Next, we will make a function to process the json data obtained from fetch_trending_videos function. The function will do the following things:

  • Convert the duration from ISO 8601 standard to seconds
  • Convert the tags list to string
  • Map the categoryId to the corresponding category name
  • Parse the thumbnail URL from thumbnails
  • Convert viewCount, likeCount, and commentCount to integer; and caption to boolean
  • Save the processed data to a new json file
import json
import isodate

def data_processing(source_file_path: str, target_file_path: str):
    """Processes the raw data fetched from YouTube.

    Args:
        source_file_path: A string representing the path to the file to be processed.
        target_file_path: A string representing the path to the file to be written.
    """
    # Load the fetched videos data from the json file
    with open(source_file_path, 'r') as f:
        videos_list = json.load(f)

    # Load the categories dictionary from the json file
    with open('dags/categories.json', 'r') as f:
        categories = json.load(f)

    # Process the fetched videos data
    for video in videos_list:
        # Convert ISO 8601 duration to seconds
        video['durationSec'] = int(isodate.parse_duration(video['duration']).total_seconds()) if video['duration'] is not None else None
        del video['duration']

        # Convert tags list to string
        video['tags'] = ', '.join(video['tags']) if video['tags'] is not None else None

        # Convert categoryId to category based on categories dictionary
        video['category'] = categories.get(video['categoryId'], None) if video['categoryId'] is not None else None
        del video['categoryId']

        # Parse the thumbnail url
        video['thumbnailUrl'] = video['thumbnails'].get('standard', {}).get('url', None) if video['thumbnails'] is not None else None
        del video['thumbnails']

        # Convert viewCount, likeCount, and commentCount to integer
        video['viewCount'] = int(video['viewCount']) if video['viewCount'] is not None else None
        video['likeCount'] = int(video['likeCount']) if video['likeCount'] is not None else None
        video['commentCount'] = int(video['commentCount']) if video['commentCount'] is not None else None

        # Convert caption to boolean
        video['caption'] = True if video['caption'] == 'true' else False if video['caption'] == 'false' else None

    # Save the processed videos data to a new file
    with open(target_file_path, "w") as f:
        json.dump(videos_list, f)

Now let’s try to run the data_processing function to process the json file (tmp_file.json) we generated earlier. We will save the processed data to a new file called tmp_file_processed.json.
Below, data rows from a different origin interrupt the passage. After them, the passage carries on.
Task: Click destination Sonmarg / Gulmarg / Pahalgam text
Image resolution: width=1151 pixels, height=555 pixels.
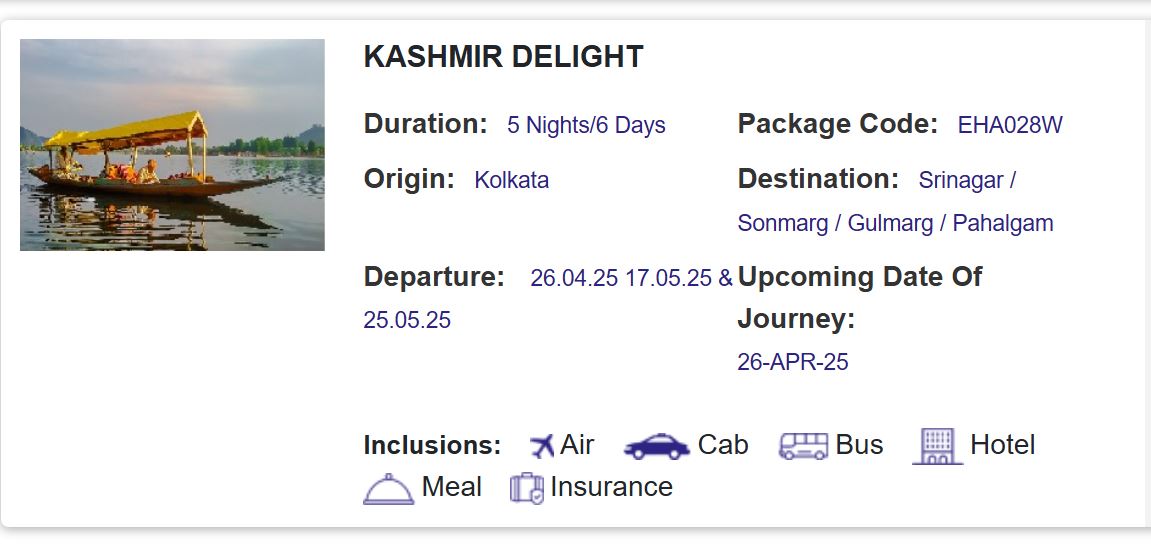Action: pos(895,223)
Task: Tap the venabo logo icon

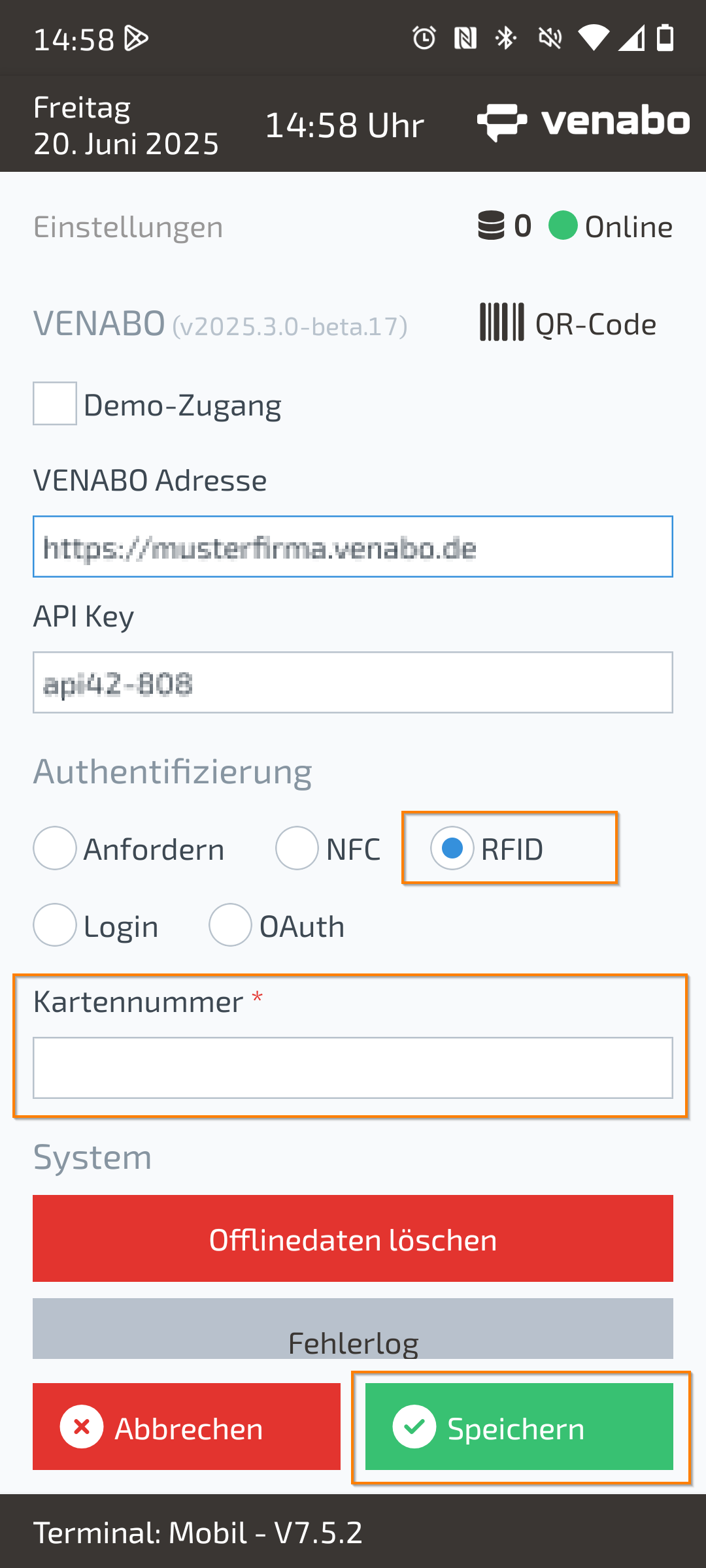Action: click(x=502, y=122)
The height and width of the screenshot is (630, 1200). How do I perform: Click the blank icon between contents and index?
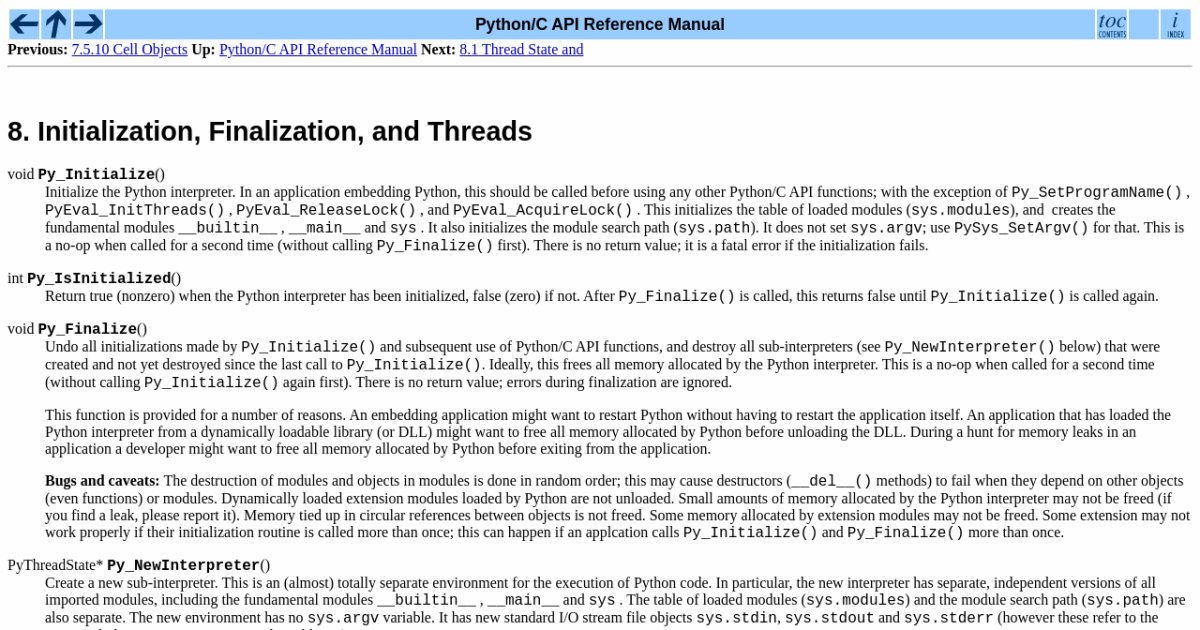click(x=1144, y=24)
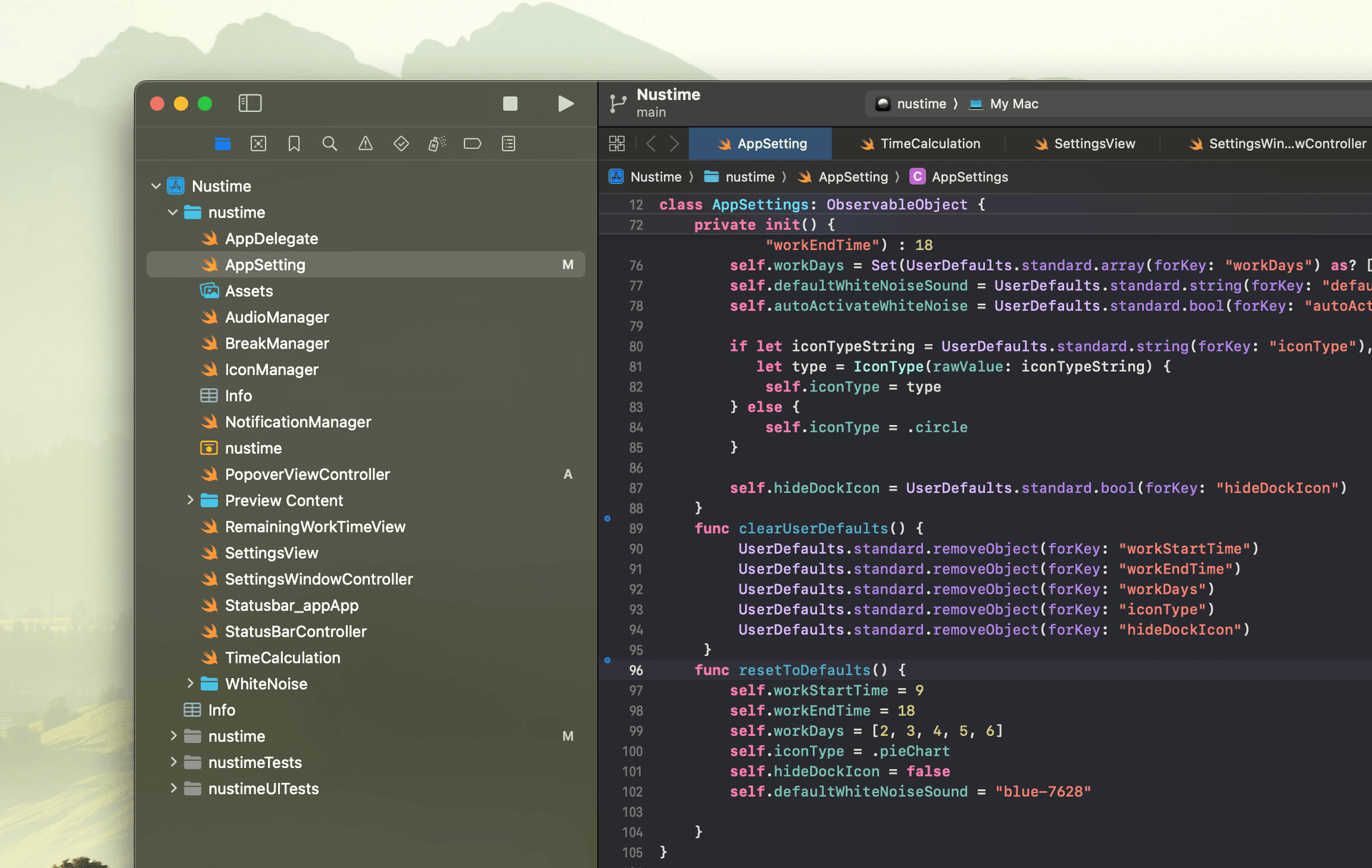1372x868 pixels.
Task: Switch to the Bookmark navigator
Action: (x=294, y=144)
data_processing('tmp_file.json', 'tmp_file_processed.json')

Below is the snippet of tmp_file_processed.json content. Notice the difference in the tags, durationSec (formerly duration), category (formerly categoryId) and thumbnailUrl (formerly thumbnails). The data type for viewCount, likeCount, commentCount, and caption have also been converted appropriately.

[
    {
        "videoId": "aVrzOIDB5uc",
        "trendingAt": "2023-05-15T02:47:17Z",
        "title": "TERHARU🔥🔥🔥! Perjuangan Dramatis Indonesia (3) VS (2) Vietnam | SEA GAMES 32 CAMBODIA",
        "publishedAt": "2023-05-13T12:12:24Z",
        "channelId": "UCeM5Nksgv9_FXTuZ8jkPJPg",
        "channelTitle": "RCTI - ENTERTAINMENT",
        "description": "SEMUANYA TERHARU SEKALI!!!melihat garuda muda berjuang dikala hanya bermain dengan 10 orang pemain, namun tak membuat mental mereka gentar. Ini pertandingan yang seru dengan diwarnai dengan berbagai konflik, peluang emas & gol yang indah dari Timnas Indonesia!nn#SeaGames #Seagames32Cambodia #IndonesiannPerjuangan Atlet Atlet Indonesia dalam ajang Sea Games 2023 sudah dimulai✨! Pasukan Garuda akan memulai langkahnya di ajang Sea Games 32 Cambodia, Dukung perjuangan mereka untuk meraih kemenangan di Sea Games dan saksikan semua pertandingan Sea Games 32 Cambodia",
        "tags": "RCTI",
        "defaultAudioLanguage": "id",
        "caption": false,
        "viewCount": 3712309,
        "likeCount": 47450,
        "commentCount": 6770,
        "durationSec": 657,
        "category": "Sports",
        "thumbnailUrl": "https://i.ytimg.com/vi/aVrzOIDB5uc/sddefault.jpg"
    },
    ...
]

By now your project structure should look similar to this.

airflow_youtube_project
├── airflow_youtube_env
├── dags
│   └── .env (containing YOUTUBE_API_KEY)
│   └── service_account_key.json
│   └── categories.json
├── logs
├── plugins
├── .env (containing AIRFLOW_UID)
├── docker-compose.yaml
├── tmp_file.json
└── tmp_file_processed.json

Loading Data to BigQuery

Earlier we have created a BigQuery dataset called youtube. Now we will create two new tables called trending_videos and trending_videos_test in the youtube dataset. The trending_videos table will be used to store the processed data generated by the Airflow pipeline, while the trending_videos_test table will be used for testing purposes.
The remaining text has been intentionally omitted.